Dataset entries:
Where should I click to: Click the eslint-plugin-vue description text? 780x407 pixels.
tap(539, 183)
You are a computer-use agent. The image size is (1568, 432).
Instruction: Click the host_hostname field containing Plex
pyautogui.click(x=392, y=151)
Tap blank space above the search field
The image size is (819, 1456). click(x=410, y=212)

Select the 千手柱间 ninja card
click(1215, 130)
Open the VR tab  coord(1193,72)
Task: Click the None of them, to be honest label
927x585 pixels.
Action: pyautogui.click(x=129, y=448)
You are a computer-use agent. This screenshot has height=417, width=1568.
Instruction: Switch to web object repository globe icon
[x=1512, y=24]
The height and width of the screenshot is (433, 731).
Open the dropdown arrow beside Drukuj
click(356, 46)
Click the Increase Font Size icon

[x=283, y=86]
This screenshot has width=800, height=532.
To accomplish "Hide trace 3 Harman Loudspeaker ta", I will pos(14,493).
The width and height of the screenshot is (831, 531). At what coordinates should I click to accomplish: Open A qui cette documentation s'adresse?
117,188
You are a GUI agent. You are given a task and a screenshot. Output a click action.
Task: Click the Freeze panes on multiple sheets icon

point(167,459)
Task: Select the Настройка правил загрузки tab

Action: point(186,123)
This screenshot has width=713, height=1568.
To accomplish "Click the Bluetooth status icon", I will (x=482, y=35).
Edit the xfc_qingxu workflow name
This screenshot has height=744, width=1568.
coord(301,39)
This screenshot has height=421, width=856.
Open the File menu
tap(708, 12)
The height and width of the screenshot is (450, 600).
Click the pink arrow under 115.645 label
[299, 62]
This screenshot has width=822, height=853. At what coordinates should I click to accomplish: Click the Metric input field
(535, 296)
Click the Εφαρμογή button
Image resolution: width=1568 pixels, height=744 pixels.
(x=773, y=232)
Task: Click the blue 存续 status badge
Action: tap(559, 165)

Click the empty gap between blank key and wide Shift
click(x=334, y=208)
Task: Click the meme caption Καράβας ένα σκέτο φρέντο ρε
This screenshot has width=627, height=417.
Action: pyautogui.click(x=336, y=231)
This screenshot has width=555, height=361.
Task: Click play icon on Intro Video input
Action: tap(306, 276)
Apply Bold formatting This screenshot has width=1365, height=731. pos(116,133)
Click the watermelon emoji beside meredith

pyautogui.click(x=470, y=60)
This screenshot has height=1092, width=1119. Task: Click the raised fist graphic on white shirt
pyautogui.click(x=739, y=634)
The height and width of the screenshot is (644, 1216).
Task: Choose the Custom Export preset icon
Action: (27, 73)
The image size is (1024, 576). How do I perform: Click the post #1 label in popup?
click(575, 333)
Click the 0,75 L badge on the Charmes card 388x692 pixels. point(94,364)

*Task requirements*. Starting from the line containing "The height and width of the screenshot is (450, 600)." and ending with the final line of the data, reproduce each line exactly as it appears, including no other lines.

*Exercise response*.
The height and width of the screenshot is (450, 600).
Click the pink arrow under 115.645 label
[299, 62]
This screenshot has width=822, height=853. At what coordinates should I click to accomplish: Click the Metric input field
(535, 296)
Click the Εφαρμογή button
Image resolution: width=1568 pixels, height=744 pixels.
(x=773, y=232)
Task: Click the blue 存续 status badge
Action: tap(559, 165)

Click the empty gap between blank key and wide Shift
click(x=334, y=208)
Task: Click the meme caption Καράβας ένα σκέτο φρέντο ρε
This screenshot has width=627, height=417.
Action: pyautogui.click(x=336, y=231)
This screenshot has width=555, height=361.
Task: Click play icon on Intro Video input
Action: tap(306, 276)
Apply Bold formatting This screenshot has width=1365, height=731. pos(116,133)
Click the watermelon emoji beside meredith

pyautogui.click(x=470, y=60)
This screenshot has height=1092, width=1119. Task: Click the raised fist graphic on white shirt
pyautogui.click(x=739, y=634)
The height and width of the screenshot is (644, 1216).
Task: Choose the Custom Export preset icon
Action: (27, 73)
The image size is (1024, 576). How do I perform: Click the post #1 label in popup?
click(575, 333)
Click the 0,75 L badge on the Charmes card 388x692 pixels. point(94,364)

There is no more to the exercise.